Great question. Depending on your political and personal orientation, the advantages are monetary and environmental.
Both advantages are based on the savings of gas, used for heating the water, and water, for obvious reasons. Living in Portland, Oregon, water conservation is not as much of a hot-button issue as it is here in California, where water waste is a four-letter word to most, especially if you live in Northern California (or Nevada, or Arizona) and you see someone in Southern California wasting water.
Additionally, green plumbing -- either through tankless water heaters, structured plumbing systems, PEX-based home run systems, on-demand hot water recirculation systems or a central core plumbing system -- the goal that all people can appreciate is getting hot water faster, hotter, and with less water wasted down the drain.
While it is several pages of descriptions to try and define all of these different types of plumbing systems, there are many online resources that can teach you what you need to do to increase your knowledge in these systems to determine the best method to use for each house or building.
Now, you mention that the plumbing systems are not operating correctly when you use water-saving items. My experience with water-saving features are that they require some accommodations when using a tankless water heater. The problems stem from the reduced flow in low-flow showers and sinks not meeting the minimum flow requirements for the tankless water heater to turn on, usually 0.6 to 0.8 gallons per minute.
Because low requirements while the tankless hot water heater is on are only about 0.5 gallons per minute, once you get past the initial higher flow requirements, you can turn down the hot water requirements to what fits the application, be it shower or washing your hands or doing the dishes. The solution is to have the user turn the hot water on all the way in order to get the required flow flowing through the tankless water heater, and then turn down the hot water and blend in some cold water to get the desired temperature.

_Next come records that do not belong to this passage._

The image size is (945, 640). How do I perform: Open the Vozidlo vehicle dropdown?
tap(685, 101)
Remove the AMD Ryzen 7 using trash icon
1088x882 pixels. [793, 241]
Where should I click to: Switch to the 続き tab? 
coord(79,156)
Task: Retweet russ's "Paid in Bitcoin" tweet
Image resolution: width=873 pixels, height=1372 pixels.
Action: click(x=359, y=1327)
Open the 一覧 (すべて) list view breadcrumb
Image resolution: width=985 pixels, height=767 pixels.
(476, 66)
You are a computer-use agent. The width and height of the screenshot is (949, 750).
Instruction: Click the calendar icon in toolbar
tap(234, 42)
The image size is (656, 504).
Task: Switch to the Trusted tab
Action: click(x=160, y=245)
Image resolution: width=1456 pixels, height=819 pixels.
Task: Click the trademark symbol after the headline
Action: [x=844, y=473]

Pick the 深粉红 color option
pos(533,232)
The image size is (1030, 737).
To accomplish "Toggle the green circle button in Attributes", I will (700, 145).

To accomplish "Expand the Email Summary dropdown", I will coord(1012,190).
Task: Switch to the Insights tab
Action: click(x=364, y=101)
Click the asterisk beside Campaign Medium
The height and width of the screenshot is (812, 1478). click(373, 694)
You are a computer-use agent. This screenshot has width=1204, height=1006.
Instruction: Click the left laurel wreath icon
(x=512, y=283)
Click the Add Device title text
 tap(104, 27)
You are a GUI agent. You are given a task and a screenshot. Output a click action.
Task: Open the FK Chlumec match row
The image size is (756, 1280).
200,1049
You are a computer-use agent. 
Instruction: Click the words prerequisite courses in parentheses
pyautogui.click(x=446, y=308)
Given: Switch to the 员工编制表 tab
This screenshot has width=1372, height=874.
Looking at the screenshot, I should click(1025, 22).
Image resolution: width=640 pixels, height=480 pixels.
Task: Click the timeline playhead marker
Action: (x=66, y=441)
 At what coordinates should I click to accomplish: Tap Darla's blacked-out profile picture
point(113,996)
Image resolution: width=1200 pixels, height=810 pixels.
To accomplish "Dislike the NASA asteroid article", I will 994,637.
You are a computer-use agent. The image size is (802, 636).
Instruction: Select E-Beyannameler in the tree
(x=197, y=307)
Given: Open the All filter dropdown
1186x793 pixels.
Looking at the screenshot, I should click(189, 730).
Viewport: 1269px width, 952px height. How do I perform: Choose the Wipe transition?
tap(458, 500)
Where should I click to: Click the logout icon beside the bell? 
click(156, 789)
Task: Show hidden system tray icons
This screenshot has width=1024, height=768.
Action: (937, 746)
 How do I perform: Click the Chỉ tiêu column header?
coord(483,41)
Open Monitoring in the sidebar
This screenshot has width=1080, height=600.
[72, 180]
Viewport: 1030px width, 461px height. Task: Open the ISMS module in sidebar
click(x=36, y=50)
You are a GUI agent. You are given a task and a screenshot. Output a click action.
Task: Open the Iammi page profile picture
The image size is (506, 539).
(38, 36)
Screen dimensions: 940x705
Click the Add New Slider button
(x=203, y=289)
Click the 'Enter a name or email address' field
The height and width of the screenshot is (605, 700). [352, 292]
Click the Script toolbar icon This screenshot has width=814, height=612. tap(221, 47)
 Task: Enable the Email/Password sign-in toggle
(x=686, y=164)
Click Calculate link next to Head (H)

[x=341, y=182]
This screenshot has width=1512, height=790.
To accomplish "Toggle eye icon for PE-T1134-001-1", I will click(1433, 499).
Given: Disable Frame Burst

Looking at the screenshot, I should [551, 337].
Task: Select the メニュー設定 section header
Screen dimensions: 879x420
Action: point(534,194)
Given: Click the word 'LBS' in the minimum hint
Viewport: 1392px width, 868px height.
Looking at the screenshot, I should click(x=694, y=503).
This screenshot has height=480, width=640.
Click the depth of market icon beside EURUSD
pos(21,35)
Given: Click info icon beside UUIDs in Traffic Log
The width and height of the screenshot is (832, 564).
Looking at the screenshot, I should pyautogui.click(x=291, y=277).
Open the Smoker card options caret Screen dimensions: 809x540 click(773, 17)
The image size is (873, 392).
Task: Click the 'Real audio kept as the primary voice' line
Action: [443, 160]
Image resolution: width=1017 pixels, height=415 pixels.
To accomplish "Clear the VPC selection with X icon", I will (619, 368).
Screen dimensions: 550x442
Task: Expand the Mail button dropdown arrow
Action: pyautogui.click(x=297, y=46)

Other issues we have found in this realm have to do with the anti-scald valves in showers. The problem is that bolus of hot water will reach the anti-skull valve as it is preset from the factory to have a low set point temperature and therefore will cause the flow of hot water to shut off quickly when the 1st initial bolus of hot water reaches it. This then slows down the flow of hot water enough that it no longer meets the minimum flow required by the tankless water heater to keep the water heater on.
When the tankless hot water heater shuts off, the hot water stops flowing and you get a cold burst of water in the shower. Not is not good anytime, but it is especially bad when it is your first shower in your brand-new bathroom or your new custom home. The way to stop this problem is to turn up the default temperature on the antiscald shower valve so that the valve does not turn off the hot water flow when the hot water from the tankless gets to the valve.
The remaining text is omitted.